• [Attività richiesta 1] Trascrivi parola per parola il passo del testo su Giovanni Paolo II che inizia con "Conosciamo bene l’amore" e termina con "benediceva ovunque andasse.".
• [Attività richiesta 2] Nel testo su Giovanni Paolo II, elenca tutto ciò che lo sguardo "diceva" secondo la frase che comincia con "Diceva amore".

2 aprile 2005 - ore 21,37:
Giovanni Paolo II
entra nella casa del Padre
Sapevamo che sarebbe successo prima o poi….
Il nostro Santo Padre ormai non stava più bene fisicamente, ma
la sua forza di volontà, la sua fede erano troppo forti e
grandi per potersi fermare davanti alle malattie fisiche.
Non ci sono parole per esprimere ciò che si prova dentro il
proprio cuore in questo momento.
Inutile scrivere su cosa egli abbia fatto nella sua vita
terrena: ormai lo sanno tutti e ne stanno parlando ovunque.
Sappiamo bene ciò che egli ha fatto, le sue lotte per la pace
nel mondo, per l’unione fra i popoli e le religioni.
Conosciamo bene l’amore per tutti, soprattutto per i più
deboli ed indifesi, la sua predilezione per i bambini che
abbracciava e benediceva ovunque andasse.
La sua incessante difesa della vita umana, della famiglia,
della pace……….sono tutti ricordi che hanno lasciato il segno
in tutto il mondo, ma soprattutto nei nostri cuori.
Ho un ricordo personale di Giovanni Paolo II: la sua venuta
nella mia Arcidiocesi di Gaeta, nel giugno 1989.
Un ricordo speciale perché, passando fra la folla che lo stava
aspettando, si fermò davanti a me e prese in braccio la mia
prima figlia, Mariachiara, la accarezzò e la benedisse. Il
ricordo di quello sguardo che si incontrò col mio è qualcosa
che custodisco nel mio cuore come un bene prezioso di valore
inestimabile.
Non fui capace di dirgli nulla, ripresi solo in braccio mia
figlia mentre lui mi fissava negli occhi: quello sguardo che
diceva tutto. Diceva amore, pace, serenità, fede e protezione.
Ma soprattutto diceva :
"Non abbiate paura, aprite, anzi spalancate le porte a
Cristo”.
Voglio ricordarlo così….ogni parola sarebbe insufficiente a
definire la grandezza di questo Pontefice.
L’affetto che abbiamo per lui si deve ora trasformare in
preghiera ed impegno a portare avanti tutto ciò che lui ci ha
sempre indicato di fare.
Ci manchi caro Giovanni Paolo II, ci manchi tanto…… ma
sappiamo, nella fede, che tu ora sei col Signore, nella gloria
del Paradiso, e con la Mamma Celeste che hai sempre invocata e
che ti ha sempre sostenuto nel tuo cammino terreno.

• [Estratto del dataset]
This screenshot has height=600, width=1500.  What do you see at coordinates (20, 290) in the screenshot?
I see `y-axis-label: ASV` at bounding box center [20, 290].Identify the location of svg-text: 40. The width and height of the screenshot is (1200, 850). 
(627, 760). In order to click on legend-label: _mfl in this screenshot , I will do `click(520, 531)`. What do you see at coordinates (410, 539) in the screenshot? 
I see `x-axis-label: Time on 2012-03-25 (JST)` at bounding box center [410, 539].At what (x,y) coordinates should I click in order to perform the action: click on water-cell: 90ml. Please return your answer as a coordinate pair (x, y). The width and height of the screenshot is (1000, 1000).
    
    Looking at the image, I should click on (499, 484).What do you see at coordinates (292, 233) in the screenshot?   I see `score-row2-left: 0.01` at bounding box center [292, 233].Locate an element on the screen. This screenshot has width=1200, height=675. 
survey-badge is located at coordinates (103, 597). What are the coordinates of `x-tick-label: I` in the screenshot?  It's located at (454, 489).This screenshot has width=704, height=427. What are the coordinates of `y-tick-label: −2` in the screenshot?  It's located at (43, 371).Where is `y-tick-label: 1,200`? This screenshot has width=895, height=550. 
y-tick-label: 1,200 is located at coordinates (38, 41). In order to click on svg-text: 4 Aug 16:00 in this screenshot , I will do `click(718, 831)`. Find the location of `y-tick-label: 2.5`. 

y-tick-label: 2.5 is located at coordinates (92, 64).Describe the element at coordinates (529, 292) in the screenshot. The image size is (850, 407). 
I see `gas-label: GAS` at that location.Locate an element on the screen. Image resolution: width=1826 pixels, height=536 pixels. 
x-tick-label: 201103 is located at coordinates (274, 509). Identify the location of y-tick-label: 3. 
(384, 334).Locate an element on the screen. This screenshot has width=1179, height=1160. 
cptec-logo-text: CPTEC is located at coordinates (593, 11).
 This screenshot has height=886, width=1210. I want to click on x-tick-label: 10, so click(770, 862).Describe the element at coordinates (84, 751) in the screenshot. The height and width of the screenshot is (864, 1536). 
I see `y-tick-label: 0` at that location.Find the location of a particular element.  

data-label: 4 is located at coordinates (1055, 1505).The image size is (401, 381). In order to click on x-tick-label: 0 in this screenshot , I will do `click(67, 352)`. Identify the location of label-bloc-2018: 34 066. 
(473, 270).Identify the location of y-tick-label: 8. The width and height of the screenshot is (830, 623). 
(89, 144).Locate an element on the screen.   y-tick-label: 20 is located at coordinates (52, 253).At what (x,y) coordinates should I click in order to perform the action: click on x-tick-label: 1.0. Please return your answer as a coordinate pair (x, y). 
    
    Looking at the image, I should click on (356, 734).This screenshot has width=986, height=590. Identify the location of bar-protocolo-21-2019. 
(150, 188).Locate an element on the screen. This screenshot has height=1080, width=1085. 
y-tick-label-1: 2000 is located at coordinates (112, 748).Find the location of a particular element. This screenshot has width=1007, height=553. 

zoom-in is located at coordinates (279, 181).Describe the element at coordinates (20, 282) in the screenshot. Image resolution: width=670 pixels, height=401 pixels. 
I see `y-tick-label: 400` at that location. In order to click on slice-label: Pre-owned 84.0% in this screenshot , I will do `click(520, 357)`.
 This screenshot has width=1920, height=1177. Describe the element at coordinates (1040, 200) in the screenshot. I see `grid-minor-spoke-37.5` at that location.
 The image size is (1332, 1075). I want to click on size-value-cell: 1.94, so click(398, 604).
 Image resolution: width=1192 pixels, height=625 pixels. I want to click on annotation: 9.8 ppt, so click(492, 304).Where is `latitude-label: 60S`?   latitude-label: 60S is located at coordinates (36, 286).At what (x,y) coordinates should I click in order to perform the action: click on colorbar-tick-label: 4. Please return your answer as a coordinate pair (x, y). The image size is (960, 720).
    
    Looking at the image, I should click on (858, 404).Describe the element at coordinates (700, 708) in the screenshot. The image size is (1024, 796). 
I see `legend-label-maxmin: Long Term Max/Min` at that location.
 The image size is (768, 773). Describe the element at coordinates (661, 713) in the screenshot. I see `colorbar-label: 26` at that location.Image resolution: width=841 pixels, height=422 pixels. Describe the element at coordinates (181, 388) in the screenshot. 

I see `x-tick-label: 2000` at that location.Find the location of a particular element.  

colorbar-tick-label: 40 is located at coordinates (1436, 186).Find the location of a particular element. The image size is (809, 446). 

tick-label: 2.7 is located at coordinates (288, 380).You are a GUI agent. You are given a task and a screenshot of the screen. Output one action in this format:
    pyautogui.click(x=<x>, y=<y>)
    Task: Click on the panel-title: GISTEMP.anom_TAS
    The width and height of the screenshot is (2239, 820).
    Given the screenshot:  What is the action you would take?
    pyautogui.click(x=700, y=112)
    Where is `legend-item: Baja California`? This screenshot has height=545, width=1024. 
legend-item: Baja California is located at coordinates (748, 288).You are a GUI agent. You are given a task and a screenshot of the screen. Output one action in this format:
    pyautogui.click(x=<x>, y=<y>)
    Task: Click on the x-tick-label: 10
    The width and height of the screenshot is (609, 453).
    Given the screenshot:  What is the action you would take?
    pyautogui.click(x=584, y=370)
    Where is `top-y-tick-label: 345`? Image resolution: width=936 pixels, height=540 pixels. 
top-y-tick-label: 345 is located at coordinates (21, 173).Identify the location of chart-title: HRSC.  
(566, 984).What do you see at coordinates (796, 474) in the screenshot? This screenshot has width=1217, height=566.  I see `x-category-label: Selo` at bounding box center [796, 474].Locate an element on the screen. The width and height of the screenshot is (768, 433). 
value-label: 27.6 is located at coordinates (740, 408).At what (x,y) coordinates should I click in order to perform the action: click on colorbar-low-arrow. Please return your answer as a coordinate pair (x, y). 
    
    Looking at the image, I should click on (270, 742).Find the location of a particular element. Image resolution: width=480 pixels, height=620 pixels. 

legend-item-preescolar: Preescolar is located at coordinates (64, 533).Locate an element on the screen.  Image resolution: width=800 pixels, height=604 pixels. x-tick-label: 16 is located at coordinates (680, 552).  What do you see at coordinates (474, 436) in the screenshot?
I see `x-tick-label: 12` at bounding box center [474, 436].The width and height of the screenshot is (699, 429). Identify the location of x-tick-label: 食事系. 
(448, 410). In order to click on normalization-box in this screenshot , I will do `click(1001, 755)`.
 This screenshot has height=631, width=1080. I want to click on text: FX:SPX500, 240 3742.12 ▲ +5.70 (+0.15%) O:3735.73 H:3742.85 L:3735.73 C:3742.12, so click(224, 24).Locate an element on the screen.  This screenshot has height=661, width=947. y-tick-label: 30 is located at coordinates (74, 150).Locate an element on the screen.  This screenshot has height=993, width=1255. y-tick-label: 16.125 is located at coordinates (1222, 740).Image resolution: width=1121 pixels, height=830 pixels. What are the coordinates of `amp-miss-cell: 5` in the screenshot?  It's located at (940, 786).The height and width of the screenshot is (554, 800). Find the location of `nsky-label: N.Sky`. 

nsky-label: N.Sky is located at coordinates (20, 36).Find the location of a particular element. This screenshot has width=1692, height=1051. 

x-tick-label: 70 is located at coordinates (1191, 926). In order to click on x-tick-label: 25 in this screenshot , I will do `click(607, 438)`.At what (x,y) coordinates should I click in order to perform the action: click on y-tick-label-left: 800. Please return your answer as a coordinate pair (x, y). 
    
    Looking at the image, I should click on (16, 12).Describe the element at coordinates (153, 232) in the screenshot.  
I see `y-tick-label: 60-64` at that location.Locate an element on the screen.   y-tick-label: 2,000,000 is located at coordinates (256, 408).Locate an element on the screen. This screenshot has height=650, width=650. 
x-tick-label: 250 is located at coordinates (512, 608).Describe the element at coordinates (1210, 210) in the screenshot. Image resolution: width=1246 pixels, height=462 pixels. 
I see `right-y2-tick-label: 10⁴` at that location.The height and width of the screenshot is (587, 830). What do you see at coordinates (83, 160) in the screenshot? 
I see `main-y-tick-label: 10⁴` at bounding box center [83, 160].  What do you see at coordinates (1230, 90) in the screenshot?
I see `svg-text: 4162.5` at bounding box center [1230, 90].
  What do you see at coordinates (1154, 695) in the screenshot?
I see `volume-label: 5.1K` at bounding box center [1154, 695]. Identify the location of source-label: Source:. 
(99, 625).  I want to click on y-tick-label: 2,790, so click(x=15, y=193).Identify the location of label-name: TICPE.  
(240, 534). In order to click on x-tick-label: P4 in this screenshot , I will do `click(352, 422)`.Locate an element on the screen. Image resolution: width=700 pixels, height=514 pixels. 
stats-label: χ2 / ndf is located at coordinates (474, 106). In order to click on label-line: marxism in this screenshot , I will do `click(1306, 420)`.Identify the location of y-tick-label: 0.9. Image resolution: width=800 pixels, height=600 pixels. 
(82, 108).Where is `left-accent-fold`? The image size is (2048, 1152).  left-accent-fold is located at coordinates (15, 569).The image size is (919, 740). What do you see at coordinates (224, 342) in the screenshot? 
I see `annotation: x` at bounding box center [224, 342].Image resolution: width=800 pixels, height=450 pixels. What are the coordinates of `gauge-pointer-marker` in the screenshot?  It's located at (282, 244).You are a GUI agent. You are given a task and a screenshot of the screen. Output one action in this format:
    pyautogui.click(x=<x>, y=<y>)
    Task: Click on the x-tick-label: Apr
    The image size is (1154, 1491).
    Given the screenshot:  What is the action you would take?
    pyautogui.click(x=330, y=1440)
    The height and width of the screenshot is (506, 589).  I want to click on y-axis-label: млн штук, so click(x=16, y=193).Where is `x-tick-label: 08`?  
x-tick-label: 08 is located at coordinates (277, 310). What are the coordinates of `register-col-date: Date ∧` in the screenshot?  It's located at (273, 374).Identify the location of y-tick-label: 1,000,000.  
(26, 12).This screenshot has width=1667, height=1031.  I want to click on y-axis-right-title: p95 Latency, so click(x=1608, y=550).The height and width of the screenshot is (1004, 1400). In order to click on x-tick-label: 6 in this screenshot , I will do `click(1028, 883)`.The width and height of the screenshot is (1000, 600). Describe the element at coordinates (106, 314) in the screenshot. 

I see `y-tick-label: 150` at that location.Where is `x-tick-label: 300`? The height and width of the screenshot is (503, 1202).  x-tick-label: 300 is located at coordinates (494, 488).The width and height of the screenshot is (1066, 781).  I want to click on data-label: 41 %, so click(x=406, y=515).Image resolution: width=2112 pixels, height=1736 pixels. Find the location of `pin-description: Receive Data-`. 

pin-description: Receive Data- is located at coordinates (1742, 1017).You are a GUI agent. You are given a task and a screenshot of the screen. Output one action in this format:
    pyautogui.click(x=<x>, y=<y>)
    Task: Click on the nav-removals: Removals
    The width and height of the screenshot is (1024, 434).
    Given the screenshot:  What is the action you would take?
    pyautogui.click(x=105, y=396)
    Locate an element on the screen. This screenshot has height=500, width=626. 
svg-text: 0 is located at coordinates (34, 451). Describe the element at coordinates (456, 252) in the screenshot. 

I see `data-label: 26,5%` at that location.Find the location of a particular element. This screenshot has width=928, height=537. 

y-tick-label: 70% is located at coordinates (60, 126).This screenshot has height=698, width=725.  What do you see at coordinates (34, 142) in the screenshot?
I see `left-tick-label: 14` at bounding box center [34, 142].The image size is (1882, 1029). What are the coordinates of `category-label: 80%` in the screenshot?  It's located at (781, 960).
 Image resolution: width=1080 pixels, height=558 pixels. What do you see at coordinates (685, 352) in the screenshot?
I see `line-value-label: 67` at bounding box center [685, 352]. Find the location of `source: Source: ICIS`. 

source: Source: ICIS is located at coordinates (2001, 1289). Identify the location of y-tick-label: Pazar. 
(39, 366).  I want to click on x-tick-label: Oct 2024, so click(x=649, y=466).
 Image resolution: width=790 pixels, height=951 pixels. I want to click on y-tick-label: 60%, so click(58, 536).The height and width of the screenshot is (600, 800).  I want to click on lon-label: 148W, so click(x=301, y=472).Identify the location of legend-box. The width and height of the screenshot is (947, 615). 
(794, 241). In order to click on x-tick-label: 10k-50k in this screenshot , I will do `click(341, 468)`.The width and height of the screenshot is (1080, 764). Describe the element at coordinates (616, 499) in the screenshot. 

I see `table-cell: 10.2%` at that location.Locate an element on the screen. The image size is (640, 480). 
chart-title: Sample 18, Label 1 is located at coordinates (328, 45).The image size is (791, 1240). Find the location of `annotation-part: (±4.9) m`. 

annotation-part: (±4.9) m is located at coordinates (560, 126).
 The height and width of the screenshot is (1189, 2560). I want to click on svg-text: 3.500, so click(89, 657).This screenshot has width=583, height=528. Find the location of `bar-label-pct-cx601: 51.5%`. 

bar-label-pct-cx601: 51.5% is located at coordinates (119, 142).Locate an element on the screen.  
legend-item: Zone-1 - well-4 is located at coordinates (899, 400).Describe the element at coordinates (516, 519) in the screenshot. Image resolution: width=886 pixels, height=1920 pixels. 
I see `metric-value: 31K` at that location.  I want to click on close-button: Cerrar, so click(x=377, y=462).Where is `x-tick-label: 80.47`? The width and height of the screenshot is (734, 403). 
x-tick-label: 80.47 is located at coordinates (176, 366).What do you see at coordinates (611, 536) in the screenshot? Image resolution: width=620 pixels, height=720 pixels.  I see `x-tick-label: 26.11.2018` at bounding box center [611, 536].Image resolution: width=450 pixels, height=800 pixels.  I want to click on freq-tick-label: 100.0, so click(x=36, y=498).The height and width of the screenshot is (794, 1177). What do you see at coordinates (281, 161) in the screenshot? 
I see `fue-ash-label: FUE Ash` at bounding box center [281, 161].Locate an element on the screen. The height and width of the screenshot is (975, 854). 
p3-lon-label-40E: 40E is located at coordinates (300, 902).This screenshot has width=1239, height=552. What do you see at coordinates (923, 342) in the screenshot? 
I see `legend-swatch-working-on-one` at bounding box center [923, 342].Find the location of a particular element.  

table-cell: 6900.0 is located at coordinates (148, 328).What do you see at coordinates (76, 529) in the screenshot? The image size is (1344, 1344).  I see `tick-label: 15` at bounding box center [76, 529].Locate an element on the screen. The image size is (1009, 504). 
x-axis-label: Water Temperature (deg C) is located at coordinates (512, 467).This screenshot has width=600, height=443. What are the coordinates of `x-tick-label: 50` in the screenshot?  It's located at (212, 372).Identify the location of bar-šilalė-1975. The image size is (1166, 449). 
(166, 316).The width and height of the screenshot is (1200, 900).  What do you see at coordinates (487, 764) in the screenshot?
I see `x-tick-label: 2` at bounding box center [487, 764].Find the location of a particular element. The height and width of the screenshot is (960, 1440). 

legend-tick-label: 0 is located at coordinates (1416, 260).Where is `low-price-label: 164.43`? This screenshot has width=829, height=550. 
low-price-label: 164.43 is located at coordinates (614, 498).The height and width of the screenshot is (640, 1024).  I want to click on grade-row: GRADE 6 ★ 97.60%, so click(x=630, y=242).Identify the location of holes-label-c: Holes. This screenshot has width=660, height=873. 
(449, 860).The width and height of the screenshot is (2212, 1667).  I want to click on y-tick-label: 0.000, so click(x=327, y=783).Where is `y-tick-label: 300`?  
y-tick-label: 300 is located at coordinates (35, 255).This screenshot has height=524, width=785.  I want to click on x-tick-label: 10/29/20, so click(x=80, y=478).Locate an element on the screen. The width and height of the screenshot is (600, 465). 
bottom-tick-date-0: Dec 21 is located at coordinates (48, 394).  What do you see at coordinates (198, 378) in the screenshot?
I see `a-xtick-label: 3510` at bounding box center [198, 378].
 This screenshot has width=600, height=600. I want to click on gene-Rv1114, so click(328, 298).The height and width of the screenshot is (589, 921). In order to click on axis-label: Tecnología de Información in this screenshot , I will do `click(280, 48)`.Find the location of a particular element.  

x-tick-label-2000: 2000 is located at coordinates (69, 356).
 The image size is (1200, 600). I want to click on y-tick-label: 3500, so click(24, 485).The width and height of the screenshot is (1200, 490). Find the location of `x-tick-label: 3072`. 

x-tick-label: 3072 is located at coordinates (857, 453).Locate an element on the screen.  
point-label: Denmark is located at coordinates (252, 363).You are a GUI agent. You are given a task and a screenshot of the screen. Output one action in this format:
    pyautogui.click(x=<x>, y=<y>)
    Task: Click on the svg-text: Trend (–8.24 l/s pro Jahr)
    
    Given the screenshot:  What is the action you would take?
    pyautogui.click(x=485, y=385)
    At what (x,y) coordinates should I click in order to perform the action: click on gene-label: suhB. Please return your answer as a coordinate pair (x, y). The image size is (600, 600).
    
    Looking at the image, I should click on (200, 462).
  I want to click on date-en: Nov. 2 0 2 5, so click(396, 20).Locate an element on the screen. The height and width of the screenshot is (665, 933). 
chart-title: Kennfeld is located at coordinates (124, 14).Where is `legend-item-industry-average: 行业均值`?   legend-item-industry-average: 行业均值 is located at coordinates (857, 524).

• [Risultato atteso 1]
Conosciamo bene l’amore per tutti, soprattutto per i più
deboli ed indifesi, la sua predilezione per i bambini che
abbracciava e benediceva ovunque andasse.

• [Risultato atteso 2]
amore
pace
serenità
fede
protezione